Thursday, March 05, 2009

Economics exam

Question 1.

In December 2005 I took out a loan of £4,000 to buy a car. Base rates were 4.5% and the APR for the loan was 6.93%. If I was to take out a £4,000 loan today from the same bank now that base rates have dropped to 0.5% I would pay an APR of 17.9%.

Explain without resorting to foul language and incitement to violence (very hard I know).


Shuggy said...

Explain without resorting to foul language and incitement to violence (very hard I know).

Your bank is shit - if you need to, borrow from one that will lend cheaper. Failing that, get a balaclava and shotgun and take an interest free - indeed repayment free - withdrawal.
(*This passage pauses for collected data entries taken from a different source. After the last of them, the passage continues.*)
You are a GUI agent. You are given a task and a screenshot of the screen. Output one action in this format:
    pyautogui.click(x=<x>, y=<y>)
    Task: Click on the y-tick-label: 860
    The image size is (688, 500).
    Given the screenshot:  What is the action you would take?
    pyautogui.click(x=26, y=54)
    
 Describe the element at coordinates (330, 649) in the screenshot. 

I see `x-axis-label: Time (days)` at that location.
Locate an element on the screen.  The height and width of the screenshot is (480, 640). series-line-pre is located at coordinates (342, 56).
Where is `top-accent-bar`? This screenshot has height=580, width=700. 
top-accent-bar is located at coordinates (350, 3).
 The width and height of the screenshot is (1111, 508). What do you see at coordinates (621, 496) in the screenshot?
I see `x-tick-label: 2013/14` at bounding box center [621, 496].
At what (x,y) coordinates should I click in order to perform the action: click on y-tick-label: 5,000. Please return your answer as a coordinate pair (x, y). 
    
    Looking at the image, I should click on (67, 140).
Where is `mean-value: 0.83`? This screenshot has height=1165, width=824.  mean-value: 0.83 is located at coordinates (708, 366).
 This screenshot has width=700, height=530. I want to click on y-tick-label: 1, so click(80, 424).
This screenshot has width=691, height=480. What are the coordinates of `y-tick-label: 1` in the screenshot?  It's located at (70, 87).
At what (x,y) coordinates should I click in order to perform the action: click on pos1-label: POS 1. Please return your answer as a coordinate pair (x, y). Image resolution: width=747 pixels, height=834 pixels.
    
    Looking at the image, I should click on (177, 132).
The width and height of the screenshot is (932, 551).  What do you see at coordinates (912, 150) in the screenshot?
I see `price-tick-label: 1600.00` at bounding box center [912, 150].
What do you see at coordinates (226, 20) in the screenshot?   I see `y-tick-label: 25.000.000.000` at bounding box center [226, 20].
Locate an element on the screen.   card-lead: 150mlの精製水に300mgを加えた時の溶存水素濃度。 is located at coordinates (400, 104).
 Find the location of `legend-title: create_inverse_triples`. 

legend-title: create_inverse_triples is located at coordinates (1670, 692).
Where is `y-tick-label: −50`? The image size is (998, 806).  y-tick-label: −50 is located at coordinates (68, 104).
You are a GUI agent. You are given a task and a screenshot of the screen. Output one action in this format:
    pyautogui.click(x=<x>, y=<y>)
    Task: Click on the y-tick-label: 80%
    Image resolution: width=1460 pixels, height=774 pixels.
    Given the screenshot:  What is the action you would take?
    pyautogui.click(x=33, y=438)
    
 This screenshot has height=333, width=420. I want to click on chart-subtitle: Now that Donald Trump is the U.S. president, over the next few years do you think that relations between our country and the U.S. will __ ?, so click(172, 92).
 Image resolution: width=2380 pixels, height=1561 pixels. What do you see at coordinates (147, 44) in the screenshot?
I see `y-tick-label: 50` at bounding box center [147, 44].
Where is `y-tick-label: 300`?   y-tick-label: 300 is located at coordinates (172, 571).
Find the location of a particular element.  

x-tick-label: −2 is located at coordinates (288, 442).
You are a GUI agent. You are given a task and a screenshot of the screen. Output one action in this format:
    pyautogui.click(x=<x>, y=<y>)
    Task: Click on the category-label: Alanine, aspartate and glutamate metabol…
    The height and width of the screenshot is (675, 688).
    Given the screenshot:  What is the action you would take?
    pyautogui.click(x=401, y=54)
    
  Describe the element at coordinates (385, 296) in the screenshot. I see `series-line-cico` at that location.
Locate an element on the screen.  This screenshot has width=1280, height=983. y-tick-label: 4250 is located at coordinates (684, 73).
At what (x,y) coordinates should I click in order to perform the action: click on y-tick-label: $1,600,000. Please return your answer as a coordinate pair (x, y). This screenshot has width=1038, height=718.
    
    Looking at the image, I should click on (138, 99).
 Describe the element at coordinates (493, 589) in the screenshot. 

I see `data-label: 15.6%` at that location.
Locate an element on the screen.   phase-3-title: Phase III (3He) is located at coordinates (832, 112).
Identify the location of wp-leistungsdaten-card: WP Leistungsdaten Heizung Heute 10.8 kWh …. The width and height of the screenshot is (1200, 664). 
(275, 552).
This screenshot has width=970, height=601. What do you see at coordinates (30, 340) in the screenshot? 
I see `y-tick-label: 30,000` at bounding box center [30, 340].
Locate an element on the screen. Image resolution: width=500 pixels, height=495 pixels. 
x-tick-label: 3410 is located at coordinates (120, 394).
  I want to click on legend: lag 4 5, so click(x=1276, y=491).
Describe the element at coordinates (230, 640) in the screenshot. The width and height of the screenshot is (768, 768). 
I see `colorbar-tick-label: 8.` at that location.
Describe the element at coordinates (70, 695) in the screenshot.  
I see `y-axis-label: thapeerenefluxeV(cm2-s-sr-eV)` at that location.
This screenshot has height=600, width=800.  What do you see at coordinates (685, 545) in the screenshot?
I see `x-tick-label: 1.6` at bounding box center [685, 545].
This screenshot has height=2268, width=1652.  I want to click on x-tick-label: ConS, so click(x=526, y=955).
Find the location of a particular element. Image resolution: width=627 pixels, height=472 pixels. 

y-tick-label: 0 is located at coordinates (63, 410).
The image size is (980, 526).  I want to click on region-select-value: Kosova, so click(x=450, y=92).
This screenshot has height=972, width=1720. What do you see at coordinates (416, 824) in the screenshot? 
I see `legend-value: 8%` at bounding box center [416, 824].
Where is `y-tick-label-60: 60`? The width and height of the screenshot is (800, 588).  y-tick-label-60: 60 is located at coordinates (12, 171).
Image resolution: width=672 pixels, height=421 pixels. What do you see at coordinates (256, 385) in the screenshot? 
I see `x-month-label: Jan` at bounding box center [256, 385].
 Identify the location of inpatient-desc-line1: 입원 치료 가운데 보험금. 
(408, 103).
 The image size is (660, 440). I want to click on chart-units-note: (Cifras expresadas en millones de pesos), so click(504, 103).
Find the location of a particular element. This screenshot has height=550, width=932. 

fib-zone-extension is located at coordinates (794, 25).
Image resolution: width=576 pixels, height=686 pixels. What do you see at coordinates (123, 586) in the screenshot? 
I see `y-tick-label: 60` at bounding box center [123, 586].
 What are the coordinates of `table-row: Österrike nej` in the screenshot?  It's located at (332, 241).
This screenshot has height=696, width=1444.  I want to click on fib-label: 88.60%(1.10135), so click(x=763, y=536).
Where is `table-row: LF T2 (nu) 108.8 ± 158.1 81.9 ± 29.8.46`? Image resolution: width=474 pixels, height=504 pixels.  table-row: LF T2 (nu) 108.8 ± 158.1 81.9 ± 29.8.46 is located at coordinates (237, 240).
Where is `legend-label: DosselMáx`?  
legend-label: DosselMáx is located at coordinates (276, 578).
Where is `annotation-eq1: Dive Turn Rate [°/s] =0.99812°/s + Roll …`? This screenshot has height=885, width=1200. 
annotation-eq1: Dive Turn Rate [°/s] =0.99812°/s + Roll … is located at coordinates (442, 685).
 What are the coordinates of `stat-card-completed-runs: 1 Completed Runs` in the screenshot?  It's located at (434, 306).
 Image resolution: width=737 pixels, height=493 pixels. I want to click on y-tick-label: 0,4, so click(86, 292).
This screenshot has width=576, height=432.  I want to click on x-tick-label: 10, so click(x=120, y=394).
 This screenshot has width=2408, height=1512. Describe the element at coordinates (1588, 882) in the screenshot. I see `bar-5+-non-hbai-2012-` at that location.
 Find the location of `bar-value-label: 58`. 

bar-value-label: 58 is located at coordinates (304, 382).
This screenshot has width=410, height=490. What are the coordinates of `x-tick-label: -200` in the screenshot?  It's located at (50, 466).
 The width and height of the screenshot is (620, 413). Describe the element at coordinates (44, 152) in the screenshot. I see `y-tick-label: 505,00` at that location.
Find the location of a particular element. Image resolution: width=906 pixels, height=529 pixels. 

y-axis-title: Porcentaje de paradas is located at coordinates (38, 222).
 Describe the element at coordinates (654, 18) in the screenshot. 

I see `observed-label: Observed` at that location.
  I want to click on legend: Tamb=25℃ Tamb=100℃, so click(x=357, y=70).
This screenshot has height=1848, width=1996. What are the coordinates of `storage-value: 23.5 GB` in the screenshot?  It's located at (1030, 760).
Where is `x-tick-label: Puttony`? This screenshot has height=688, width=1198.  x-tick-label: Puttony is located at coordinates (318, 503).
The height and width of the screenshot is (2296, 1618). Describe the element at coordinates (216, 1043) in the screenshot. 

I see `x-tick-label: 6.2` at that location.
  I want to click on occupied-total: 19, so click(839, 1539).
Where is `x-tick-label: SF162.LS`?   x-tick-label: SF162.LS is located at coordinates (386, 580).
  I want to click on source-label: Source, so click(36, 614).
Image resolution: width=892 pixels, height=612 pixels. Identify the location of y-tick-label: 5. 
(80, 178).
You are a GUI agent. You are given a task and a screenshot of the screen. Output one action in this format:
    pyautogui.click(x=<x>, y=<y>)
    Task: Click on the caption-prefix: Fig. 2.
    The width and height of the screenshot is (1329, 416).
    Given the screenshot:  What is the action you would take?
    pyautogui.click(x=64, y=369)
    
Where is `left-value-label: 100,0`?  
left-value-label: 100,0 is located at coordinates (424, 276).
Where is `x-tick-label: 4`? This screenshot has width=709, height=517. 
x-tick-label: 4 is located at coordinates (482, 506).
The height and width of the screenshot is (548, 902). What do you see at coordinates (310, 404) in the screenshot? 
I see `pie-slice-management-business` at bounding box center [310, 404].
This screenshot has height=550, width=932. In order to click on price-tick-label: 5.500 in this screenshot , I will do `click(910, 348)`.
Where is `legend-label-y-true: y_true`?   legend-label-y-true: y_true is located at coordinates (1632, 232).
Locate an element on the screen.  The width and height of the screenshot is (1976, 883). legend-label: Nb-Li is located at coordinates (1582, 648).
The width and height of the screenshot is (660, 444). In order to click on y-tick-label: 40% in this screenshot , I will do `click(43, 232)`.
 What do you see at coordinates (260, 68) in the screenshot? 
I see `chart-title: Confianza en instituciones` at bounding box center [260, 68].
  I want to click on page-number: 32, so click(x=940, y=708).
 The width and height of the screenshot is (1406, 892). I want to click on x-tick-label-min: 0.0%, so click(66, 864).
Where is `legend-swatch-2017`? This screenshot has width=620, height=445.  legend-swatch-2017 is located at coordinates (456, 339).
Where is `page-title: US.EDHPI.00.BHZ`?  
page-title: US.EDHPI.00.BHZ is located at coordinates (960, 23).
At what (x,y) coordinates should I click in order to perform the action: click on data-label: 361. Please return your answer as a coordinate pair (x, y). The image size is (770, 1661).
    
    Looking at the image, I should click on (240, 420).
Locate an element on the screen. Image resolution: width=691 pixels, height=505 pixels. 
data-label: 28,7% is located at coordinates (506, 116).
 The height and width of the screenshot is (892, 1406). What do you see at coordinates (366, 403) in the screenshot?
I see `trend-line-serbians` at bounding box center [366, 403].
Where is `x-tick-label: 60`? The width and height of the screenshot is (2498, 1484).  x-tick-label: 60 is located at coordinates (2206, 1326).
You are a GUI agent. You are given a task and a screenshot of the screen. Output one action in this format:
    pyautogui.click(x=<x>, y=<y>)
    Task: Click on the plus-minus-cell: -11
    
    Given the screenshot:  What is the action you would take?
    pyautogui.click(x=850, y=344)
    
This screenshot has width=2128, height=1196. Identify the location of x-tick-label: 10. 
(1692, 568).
Base rates only have to do with the rate at which banks pay bank to the Bank of England as the lender of last resort - but no bank has had to do this for donkeys - until Northern Rock. It's the rate at which banks lend to each other that's the crucial variable here.

Will said...

It is explained by the definete fact that the banks are engaging in a witty philosophical conceit that illustrates how arbitrary the concept of money is. It's that, or it's what happens when you give a black marker pen to an idiot.

Now back to watching Red Riding on the telly and that.

Anonymous said...

If the only variable is the interest rate, then since LIBOR is now half what it was in December 2005, the explanation is that the bank thinks people are so desperate to buy cars that they will pay mad interest rates to the few banks which are willing to lend.

People are not that desperate, so the car industry closes down, presumably causing small business in the car industry supply chain to default on their bank loans etc (continued page 94).

Raise less corn and more hell.

DorsetDipper said...

it's a market? Supply and demand?

I guess what you think of this rate depends whether you need a car, or a reasonable income from your pension?

john problem said...

It's like this. And it's really simple. What you are doing is being involved in a double layered credit derivative quantitatively eased financial instrument which is designed to con you. Right? Do you think that things have changed recently? That the financial world has got struck by a sudden influx of hubris and apology statements. Nah. Best buy an old banger for cash.

Anonymous said...

The pension depends on asset values and bond yields. Neither will be up to much in an economy which has melted down.

It may come to a point at which there is insufficient confidence to borrow, let alone lend.

Furthermore, quantitative easing is like giving laxatives to a man with diarhhoea.